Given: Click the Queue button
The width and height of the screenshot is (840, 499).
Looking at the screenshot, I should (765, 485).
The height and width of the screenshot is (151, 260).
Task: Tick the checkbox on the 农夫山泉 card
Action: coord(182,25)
◇ ◇ ◇ ◇ ◇ ◇ ◇
*Problem to solve*:
Write out every line of the records above word for word.

*Result of the task*:
Given: Click the Queue button
The width and height of the screenshot is (840, 499).
Looking at the screenshot, I should (765, 485).
The height and width of the screenshot is (151, 260).
Task: Tick the checkbox on the 农夫山泉 card
Action: coord(182,25)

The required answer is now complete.